# [EXERCISE TASK]
How many lines in the entries below contain the string "screenshot" with its case matched exactly? Reply with the number alone.
++++ PROVIDED MATERIAL ++++
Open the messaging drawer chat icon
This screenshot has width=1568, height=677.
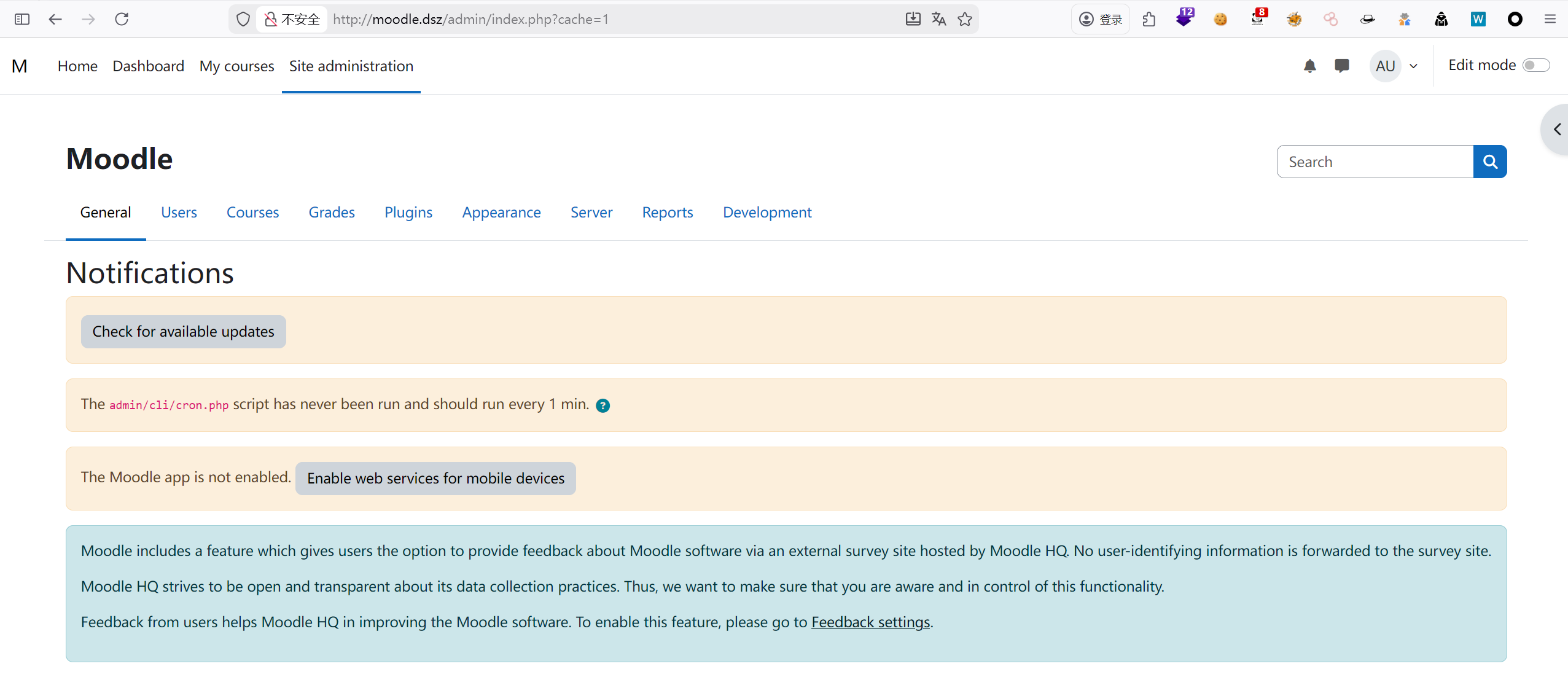(x=1341, y=66)

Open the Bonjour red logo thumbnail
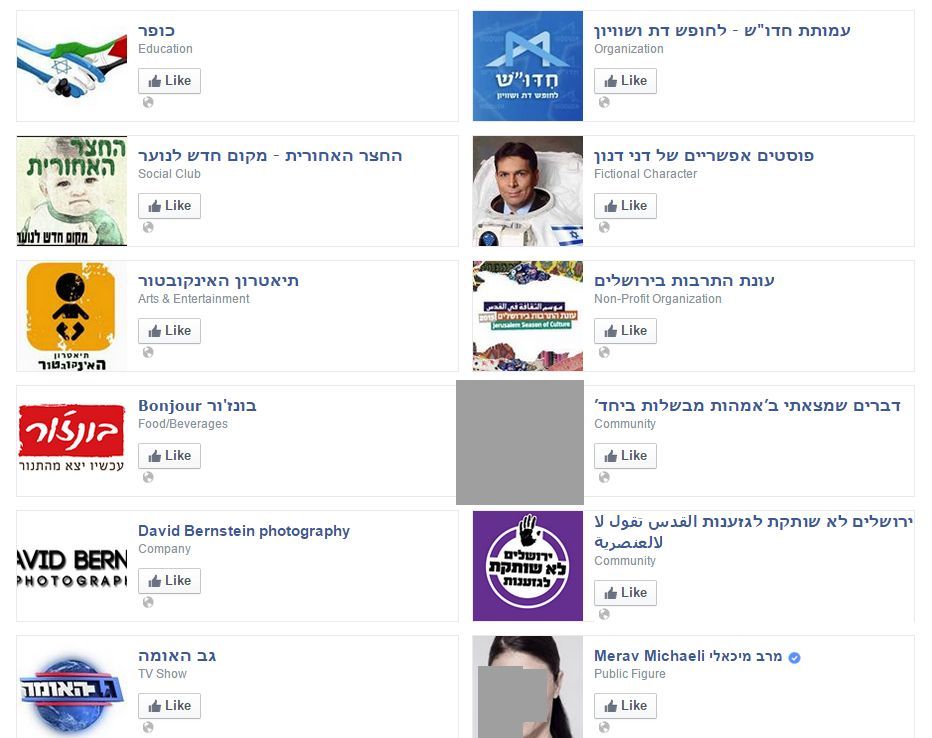(x=71, y=441)
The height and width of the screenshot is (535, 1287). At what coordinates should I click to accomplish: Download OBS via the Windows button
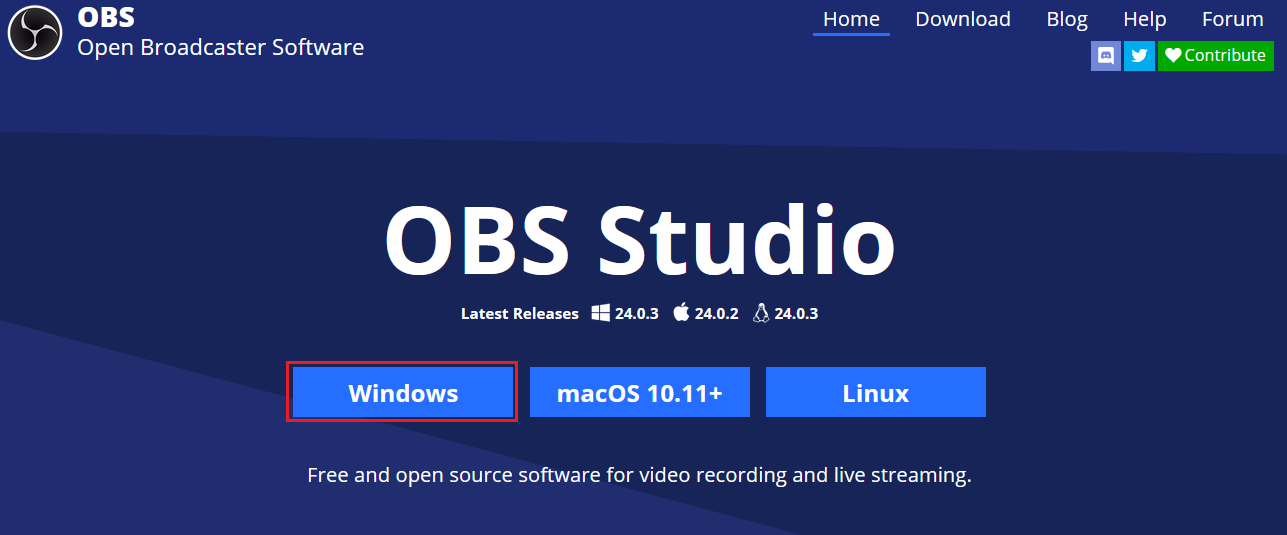click(403, 392)
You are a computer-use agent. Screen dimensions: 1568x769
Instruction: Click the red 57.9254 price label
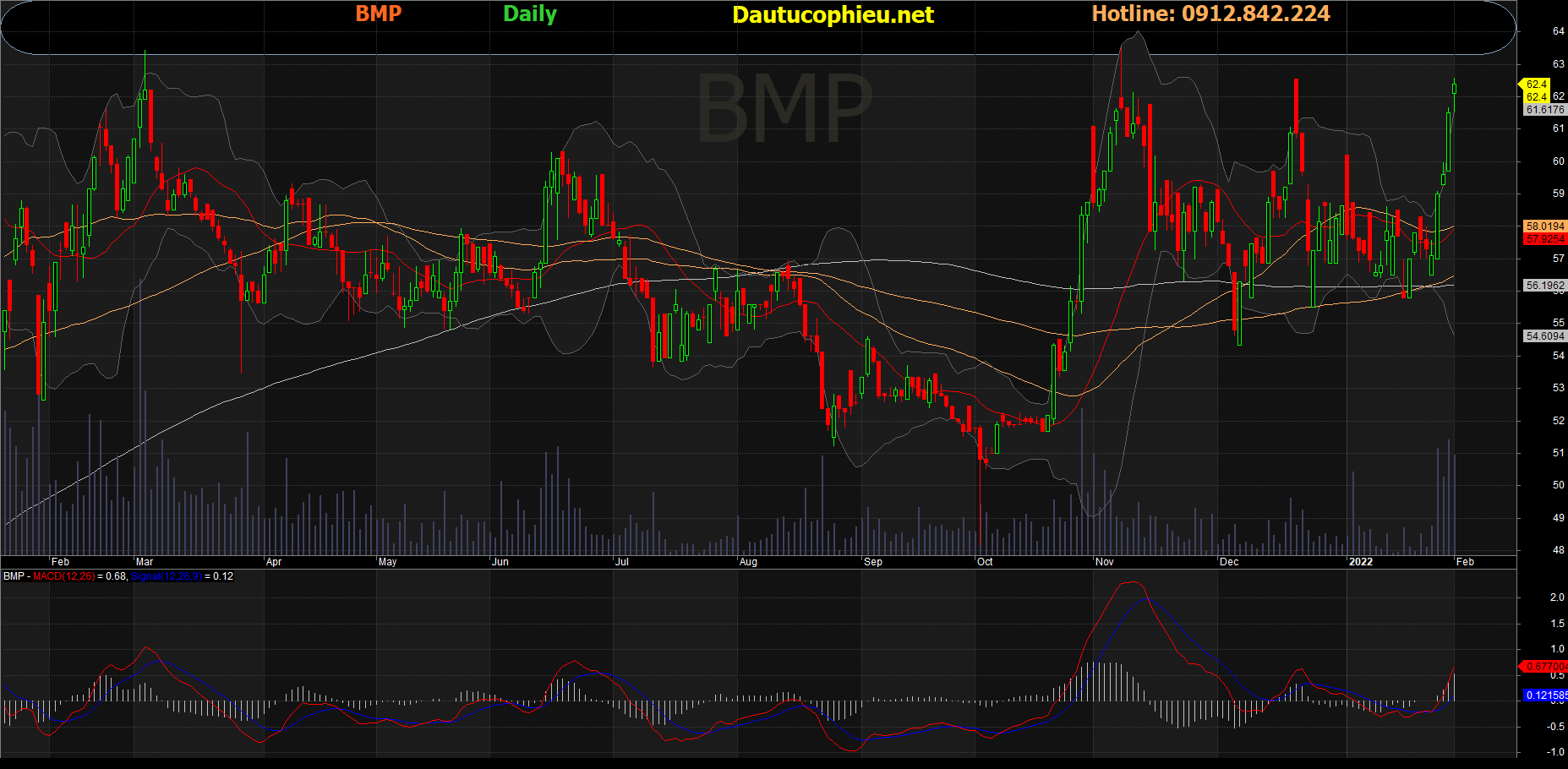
++++
# [EXPECTED ANSWER]
2